- Born: Allen Frank Jacobson October 7, 1926 Omaha, Nebraska, US
- Died: November 1, 2012 (aged 86) Naples, Florida, US
- Other name: Jake Jacobson
- Education: University of Iowa
- Occupations: CEO and Chairman
- Employer: 3M

= Allen F. Jacobson =

American corporate executive (1926–2012)

Allen Frank Jacobson (October 7, 1926 – November 1, 2012) was an American chemical engineer and corporate executive. He was the chief executive officer of 3M and a member of the National Academy of Engineering.

==Early life==
"Jake" Jacobson was born in Omaha, Nebraska on October 7, 1926. His parents were Ruth and Alma F. Jacobson, who worked for various telephone companies before becoming president of Northwestern Bell Telephone Company in 1955. His paternal grandfather was a saddle maker for Buffalo Bill's Wild West Show. As a child, Jacobson lived in Omaha, Nebraska; Minneapolis, Minnesota; Duluth, Minnesota; and Sioux Falls, South Dakota.

Jacobson attended Creighton University and the University of Omaha. He graduated with a BS in chemical engineering from Iowa State College of Agriculture and Mechanic Arts (now Iowa State University) in 1947. While at Iowa State, he was a member of Kappa Sigma fraternity and Tau Beta Pi engineering honor society.

== Career ==
In 1947, Jacobson joined 3M as a chemical engineer, working in the Minnesota Mining and Manufacturing (3M) tape product control laboratory in Saint Paul, Minnesota. In 1950, he became a technical assistant to the Hutchinson, Minnesota plant manager. He had the same position in Bristol, Pennsylvania starting in 1953. He became the production superintendent of tape production at the Bristol plant from 1953 to October 1959.

Jacobson became the manager of the 3M tape plant in Saint Paul in 1959 and the manager of the Bristol plant in February 1961. He became the general manager of the company's industrial tape division in February 1963.
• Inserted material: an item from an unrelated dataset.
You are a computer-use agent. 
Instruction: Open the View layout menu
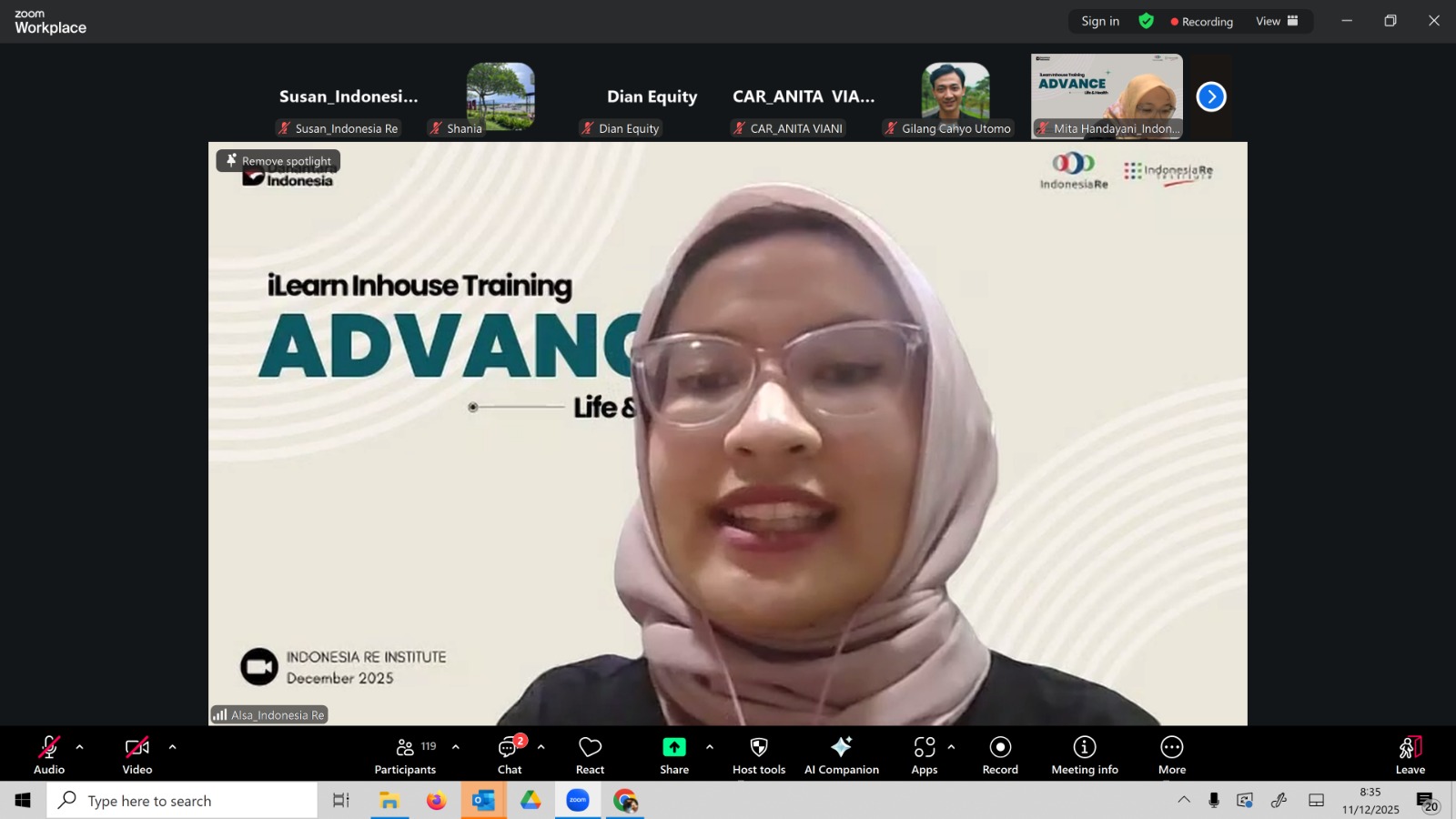click(x=1277, y=21)
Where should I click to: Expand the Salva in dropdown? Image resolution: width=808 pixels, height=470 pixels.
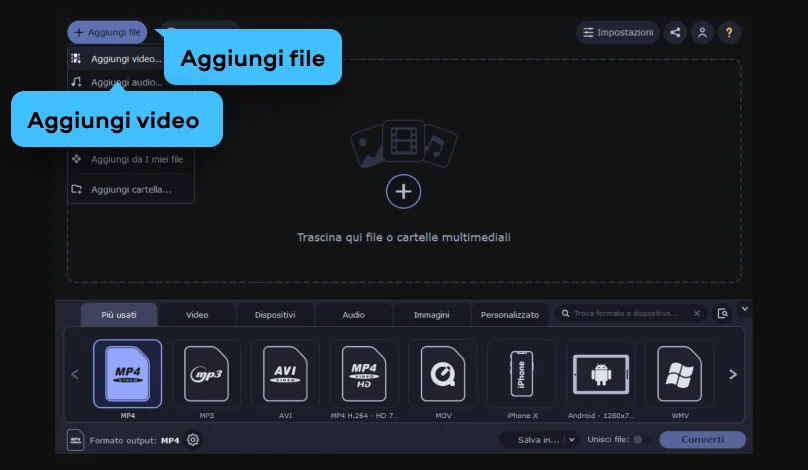572,440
Jacobson was promoted to vice president and general manager of 3M Canada Ltd. and vice president of 3M Europe. He became the vice president in 1975 and executive vice president in the industrial and consumer sector at 3M in 1981. On March 1, 1984, Jacobson became the president of 3M's United States operations. In March 1986, he became the chairman and chief executive officer of 3M. In this capacity, he focused on research and increased the company income by growing in new fields such as magnetic media. He retired as chairman of the board and CEO of in October 1991, after a career of 44 years at 3M.
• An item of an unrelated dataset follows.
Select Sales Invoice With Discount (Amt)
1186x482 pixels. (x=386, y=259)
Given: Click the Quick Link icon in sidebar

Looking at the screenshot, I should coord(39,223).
Jacobson was elected to the board of directors of Sara Lee Corporation in May 1990. In 1991, he became one of sixteen members of President George H. W. Bush's U.S. Advisory Commission on Work-Based Learning. In April 1992, he became a member of the board of directors of Prudential Insurance. He was also a board member of Northern States Power Company, Pillsbury, and US West. He also served on the board of directors of Valmont Industries for 23 years.

== Honors ==
Jacobson received the Marston Medal from the University of Iowa for outstanding contributions in engineering. In April 1988, Jacobson was on the cover of Fortune. In 1991, Jacobson was elected as a member of the National Academy of Engineering. Allen Jacobson chemical engineering lab at the Iowa State University is named after him. The College of Engineering at the University of Texas at Austin has the Allen F. Jacobson Endowed Scholarship for graduate students.

== Personal life ==
Jacobson was married Barbara Jean Benidt on April 18, 1964, in Ramsey, Minnesota. They had three children: Allen Jacobson Jr., Holly Jacobson, and Paul Jacobson. His wife died in May 1993.
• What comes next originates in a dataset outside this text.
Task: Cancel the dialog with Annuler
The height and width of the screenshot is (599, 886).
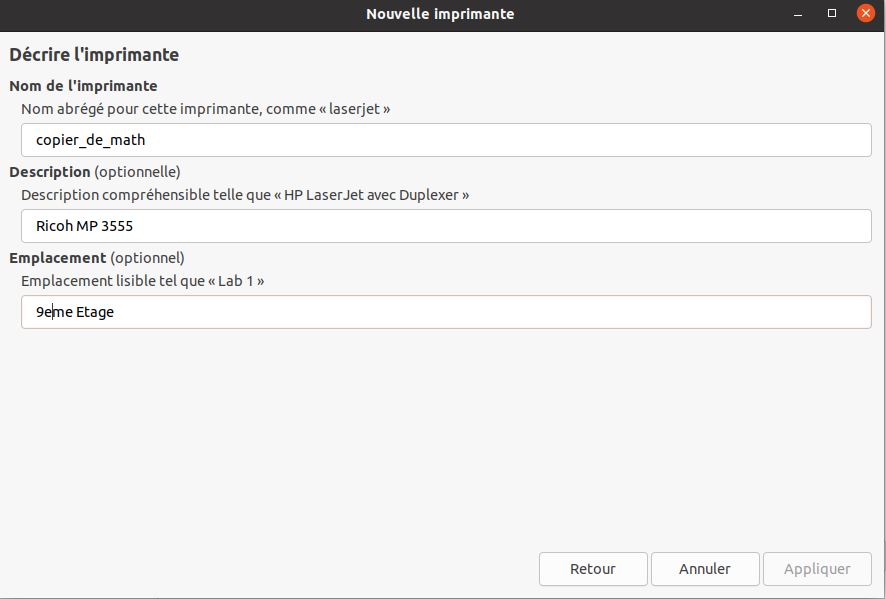Action: (705, 569)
Jacobson was the chair of the United Way of Saint Paul, was a board member of the Ordway Center for the Performing Arts, and a supporter of the Boy Scouts and Habitat for Humanity. In the 1960s, he was a director of the Bucks County Development Corporation and the Lower Bucks County Hospital. In November 1989, he became the national chairman of the U.S. Savings Bonds Volunteer Committee. He was a Presbyterian.

In his retirement, Jacobson lived in Naples, Florida. Jacobson died on November 1, 2012, in Naples at the age of 86.